**YOUR TASK**
Copy each line of the records that includes "computer".

*** Block opens ***

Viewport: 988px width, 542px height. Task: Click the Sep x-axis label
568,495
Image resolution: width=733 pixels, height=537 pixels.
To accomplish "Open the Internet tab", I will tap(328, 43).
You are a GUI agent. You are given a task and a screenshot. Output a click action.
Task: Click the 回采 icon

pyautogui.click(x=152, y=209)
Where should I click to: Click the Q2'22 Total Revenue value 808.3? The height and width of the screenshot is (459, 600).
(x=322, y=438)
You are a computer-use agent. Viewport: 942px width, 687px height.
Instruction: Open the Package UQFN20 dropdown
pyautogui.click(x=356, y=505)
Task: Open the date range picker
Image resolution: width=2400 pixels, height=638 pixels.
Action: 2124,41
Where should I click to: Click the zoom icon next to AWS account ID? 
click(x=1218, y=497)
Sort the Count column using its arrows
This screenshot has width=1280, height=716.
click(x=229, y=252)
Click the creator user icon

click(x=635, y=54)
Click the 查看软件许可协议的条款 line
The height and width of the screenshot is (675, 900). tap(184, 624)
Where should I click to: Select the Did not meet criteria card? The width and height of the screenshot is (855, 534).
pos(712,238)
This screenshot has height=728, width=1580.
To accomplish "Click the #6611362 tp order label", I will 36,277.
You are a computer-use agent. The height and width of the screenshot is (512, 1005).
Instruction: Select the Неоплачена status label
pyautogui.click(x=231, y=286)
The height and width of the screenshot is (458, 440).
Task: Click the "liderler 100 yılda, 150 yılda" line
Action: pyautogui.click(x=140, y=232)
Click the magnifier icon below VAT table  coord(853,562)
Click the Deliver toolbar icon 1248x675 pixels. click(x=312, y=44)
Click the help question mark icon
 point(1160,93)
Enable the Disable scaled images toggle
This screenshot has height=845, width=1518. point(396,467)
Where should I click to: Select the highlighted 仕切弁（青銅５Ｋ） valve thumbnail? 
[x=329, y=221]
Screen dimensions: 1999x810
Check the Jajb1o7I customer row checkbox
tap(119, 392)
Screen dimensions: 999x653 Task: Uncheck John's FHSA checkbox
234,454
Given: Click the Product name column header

*** Block closes ***

**RESPONSE**
You are a computer-use agent. Viewport: 942px width, 687px height.
You are a computer-use agent. The height and width of the screenshot is (512, 1005).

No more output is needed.